◆ What you should do ◆
Range to copy from the entries below: the line containing "Task: Click the claude-sonnet-4-5-20250929" through the line containing "The width and height of the screenshot is (603, 400).", inclusive. Retype only those lines, exactly, without any images.

◆ Information ◆

⟨

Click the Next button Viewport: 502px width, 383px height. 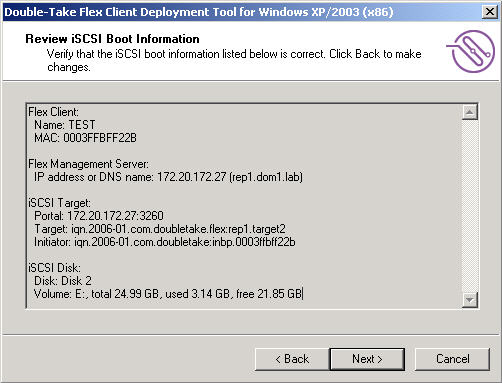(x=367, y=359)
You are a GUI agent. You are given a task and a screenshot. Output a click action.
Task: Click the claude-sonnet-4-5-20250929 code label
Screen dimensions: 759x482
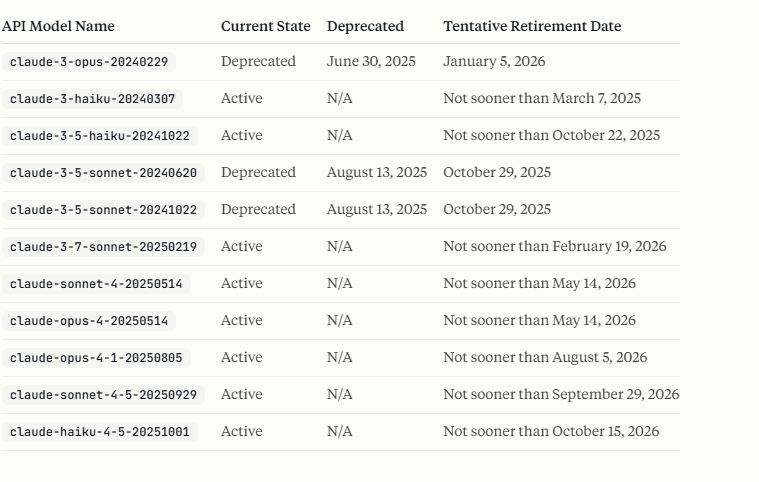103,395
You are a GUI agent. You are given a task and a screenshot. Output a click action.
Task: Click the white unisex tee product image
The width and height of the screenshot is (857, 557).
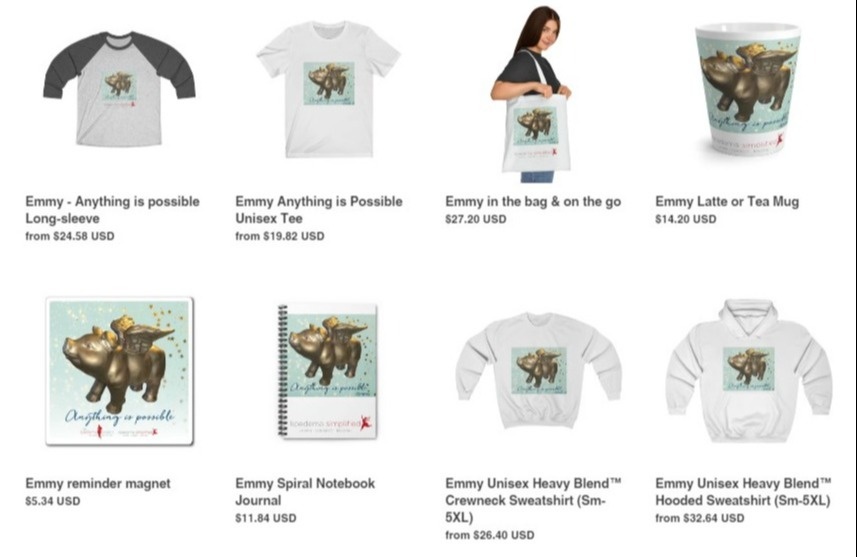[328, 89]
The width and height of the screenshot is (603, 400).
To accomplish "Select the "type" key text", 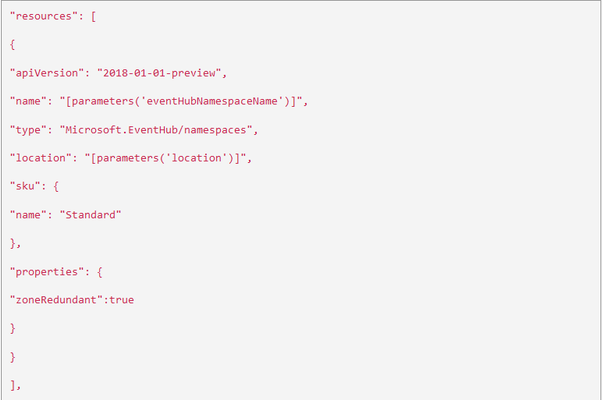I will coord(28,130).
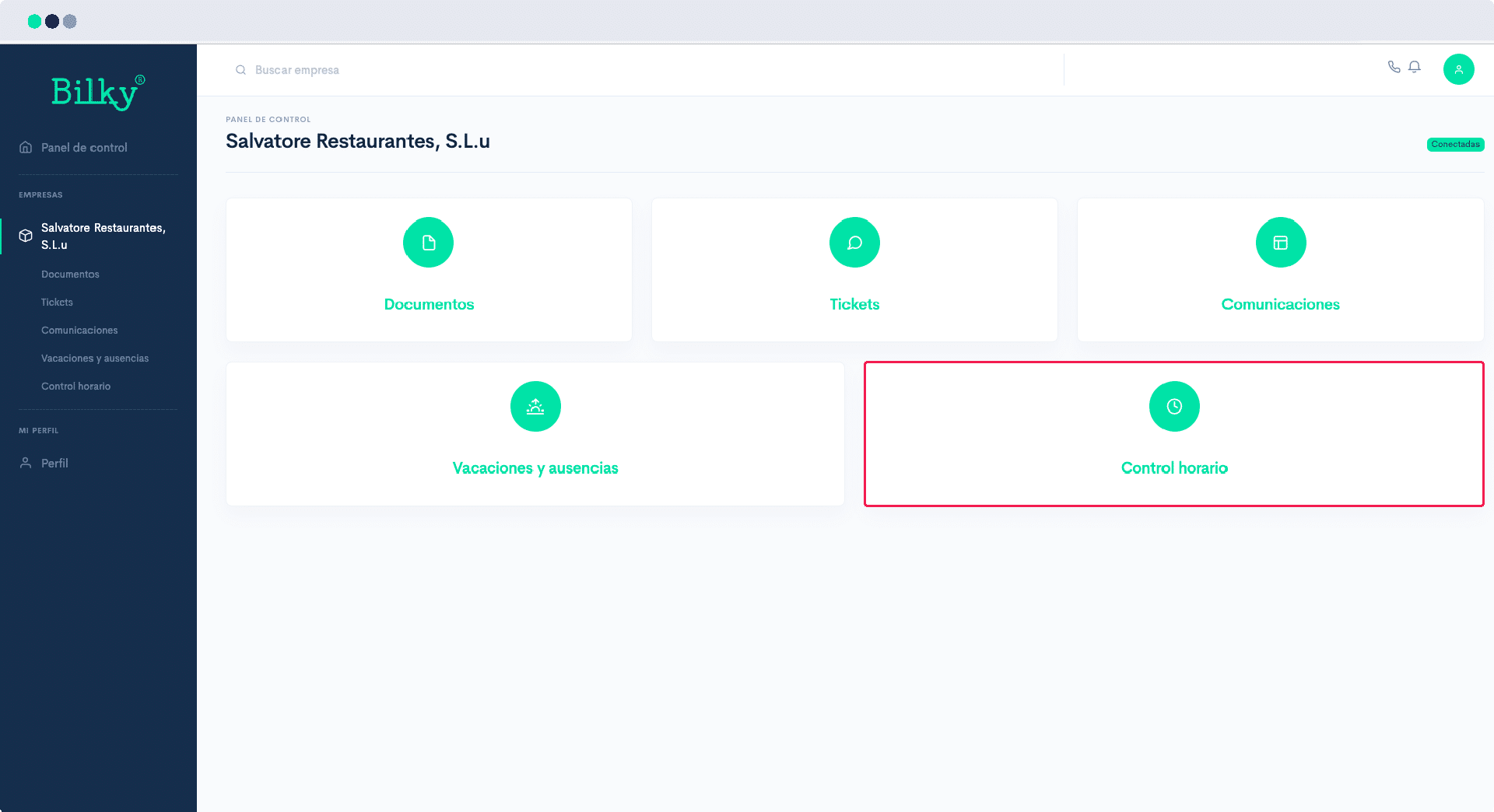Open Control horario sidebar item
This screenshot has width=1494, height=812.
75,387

⟩

◆ Response box ◆
Task: Click the claude-sonnet-4-5-20250929 code label
Screen dimensions: 759x482
103,395
You are a GUI agent. You are given a task and a screenshot. Output a click action.
Task: Click the white unisex tee product image
The width and height of the screenshot is (857, 557).
[328, 89]
The width and height of the screenshot is (603, 400).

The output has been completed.